Third, there is a litmus test for the church to examine whether it is reaping the results from these prioritized disciplines (2:43). Is there a sense of awe? Although we are not operating under the dispensation of apostolic miracles, we are certainly operating under God’s providence. His Spirit is working in us and through us, and what could be more exhilarating than God in us? When God’s people are tuned into God’s providential hand moving, it still produces a sense of awe. God is true, and moreover, He is intimately interested in each of the lives of His children. The theological term for the Spirit’s work is sanctification, and it is loving and personal (Heb 12:4–13). The truth is God cares for you (1 Pet 5:7).
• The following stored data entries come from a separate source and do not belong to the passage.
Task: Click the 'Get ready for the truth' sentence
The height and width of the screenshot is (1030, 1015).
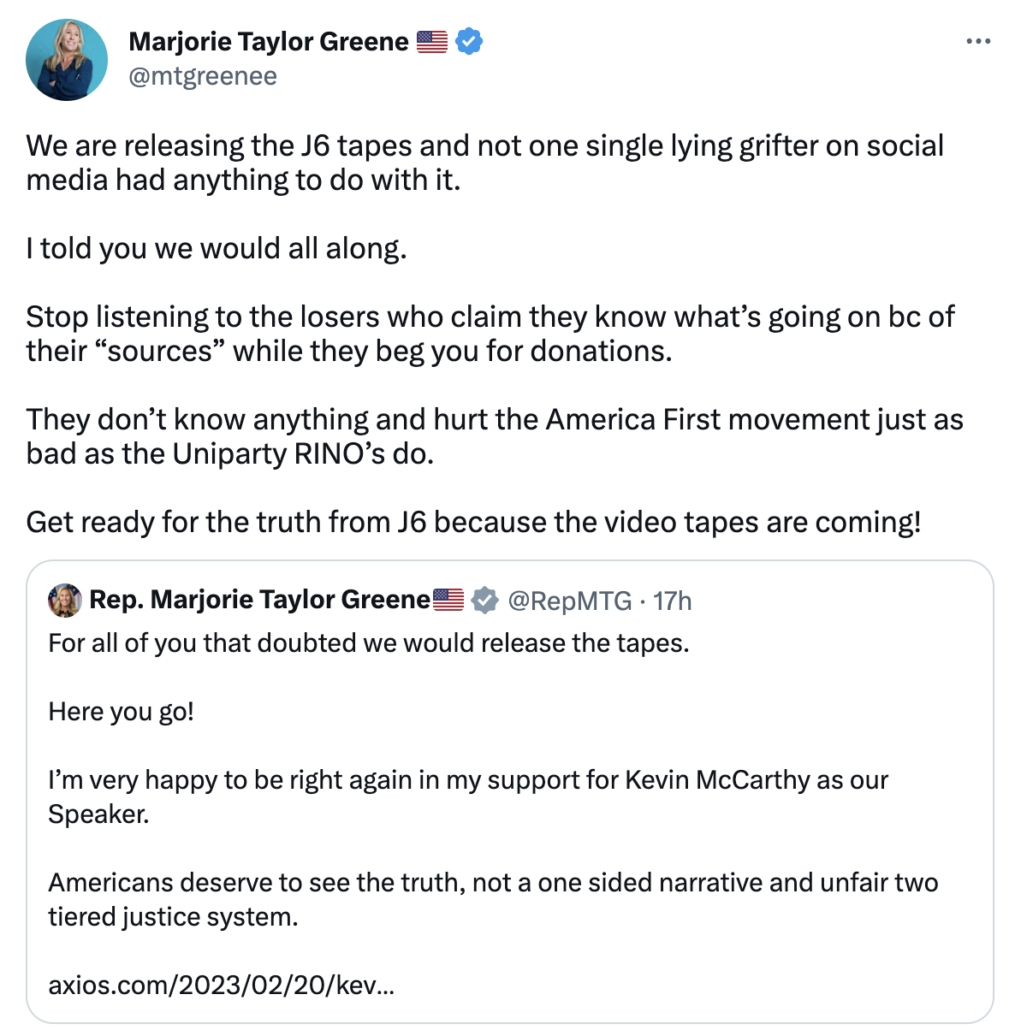Action: pos(472,522)
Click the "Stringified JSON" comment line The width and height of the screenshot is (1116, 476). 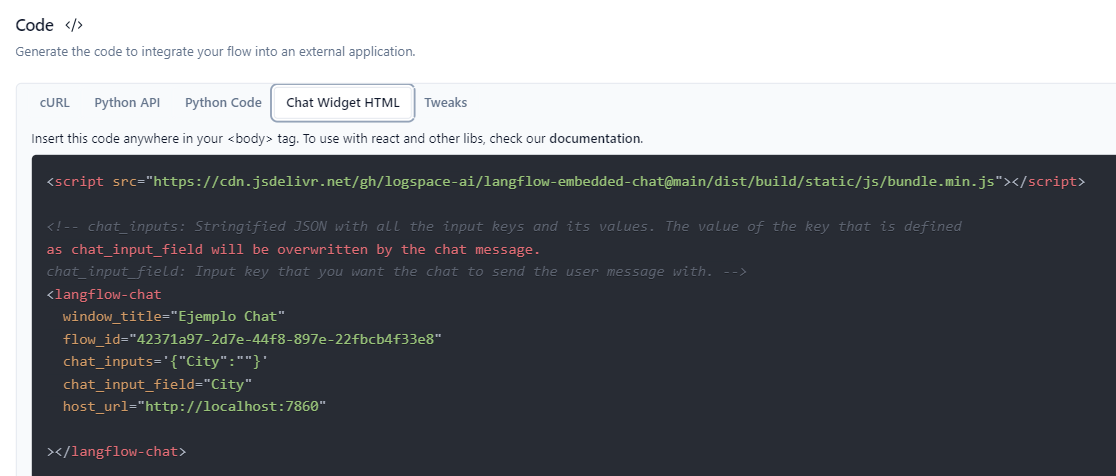point(504,227)
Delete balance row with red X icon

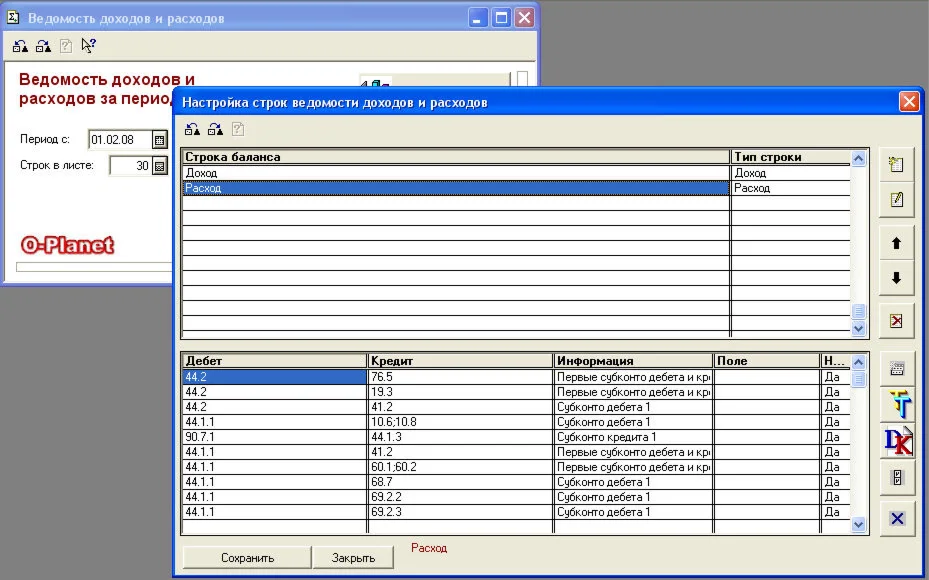(x=896, y=321)
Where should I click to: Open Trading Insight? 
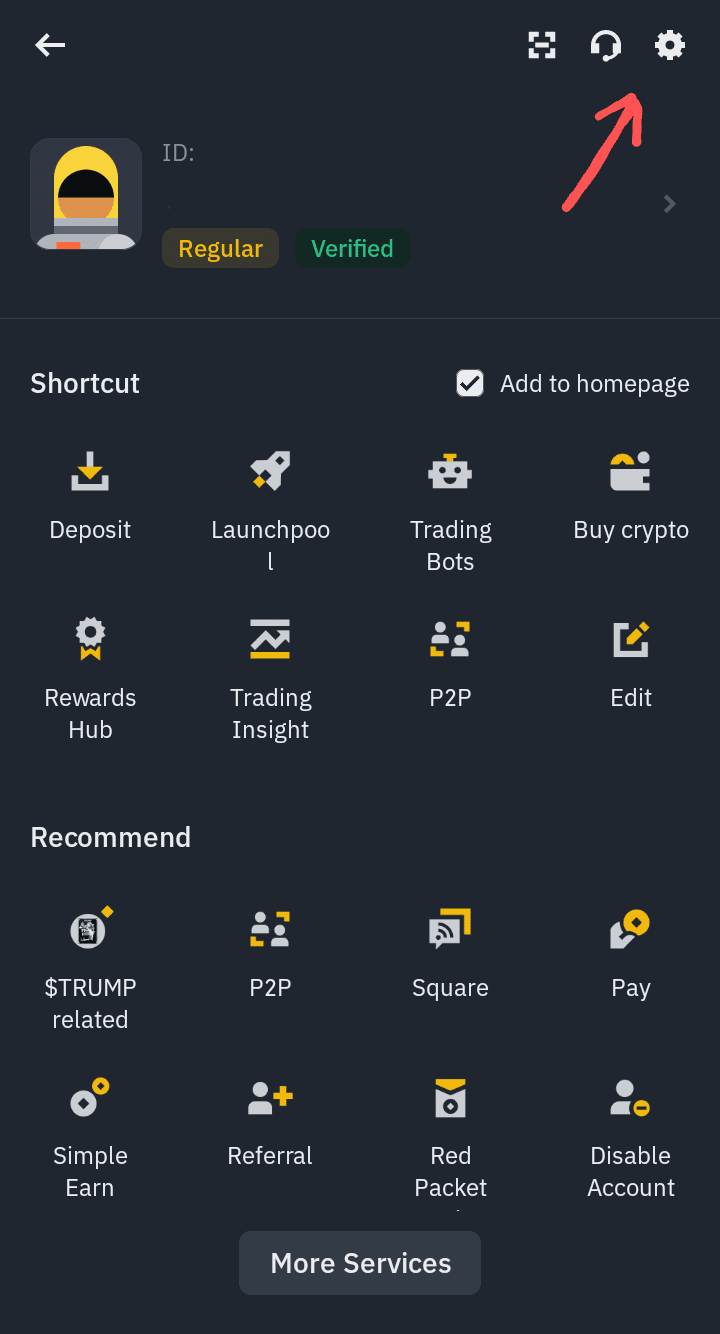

Things of the world, brought into the church to occupy and entertain us, will never satisfy us. The devil loves to keep us frenetic in our mindless endeavors. This is why we call it, “amusement.” To muse is to use one’s brain to think. To “amuse” is to remove the mind from the task. Preaching requires the mind. Teaching requires the mind. Prayer requires the mind. Breaking of bread, whether in communion or a common meal, requires the mind. To know Christ demands the mind of Christ, and it is the Spirit who gives this gift to us. Mindful of the things of God, the things above (Col 3:1–2), even our language becomes an exercise in heavenly tongues. We edify one another with our words of common faith.
Fourth, a new economy was established because of what the early church was learning and experiencing (2:44). It is common for people to experience financial trouble in the world. It is a voluminous topic in Scripture and a great test of one’s faith. Silver and gold, as hoarded resources, is not an option for Christians, who give as anyone has need. Is this your practice?
A river of grace flows to believers, and we have no instruction for doing anything other than blessing others with God’s gracious provision poured out to us. We pray, “Give us this day our daily bread (Mt 6:11).” He gives. We give. He gives, again. We give, again. This cycle of love and grace never fails unless it is damned up by fear and unbelief. The rich fool did not understand God’s economy of time and resources, and it cost him (Lk 12). Ronald Sider and Craig Blomberg have given helpful insights for Christians to live in a war time lifestyle. We actively seek those in the body of Christ who may be in need, and we do what is necessary to meet the economic needs of the brethren (2:45), and they join us when they can (Eph 4:28), so we might achieve economic equality (2 Cor 8:13, 15).
Fifth, the Christian life is lived day by day with gladness, sincerity of heart and mind (2:46). Christians open their tables at home for meals together with others. Jesus was ever eating with people in the Gospel accounts of His life and ministry. He was even accused of being a drunk and a glutton because of His priority of eating meals with others (Mt 11:19). Feast, fellowship, and festival is the holistic Christian lifestyle, in the war time economy, of caring for those who need encouragement on the battlefield of this world. Caring for the body and caring for the soul is our ministry to others. We give a cup of water to the thirsty and our reward is increased with the joy of the Lord (Mt 10:42).
Heaven itself is pictured as a banquet (Rev 19:9), and we need to simplify church to those prioritized disciplines that help feed the mind, body, and soul of every believer. We have learned from Luke and from the early church in Acts of the Apostles what simple church looks like as a preparatory school for our forthcoming heavenly reality. Preaching God’s Word, teaching doctrine, fellowship, communion, common meals, home gatherings with food, all accompanied with spontaneous prayer will leave us with a sense of awe and wonder, if we only have enough faith to drop the other things.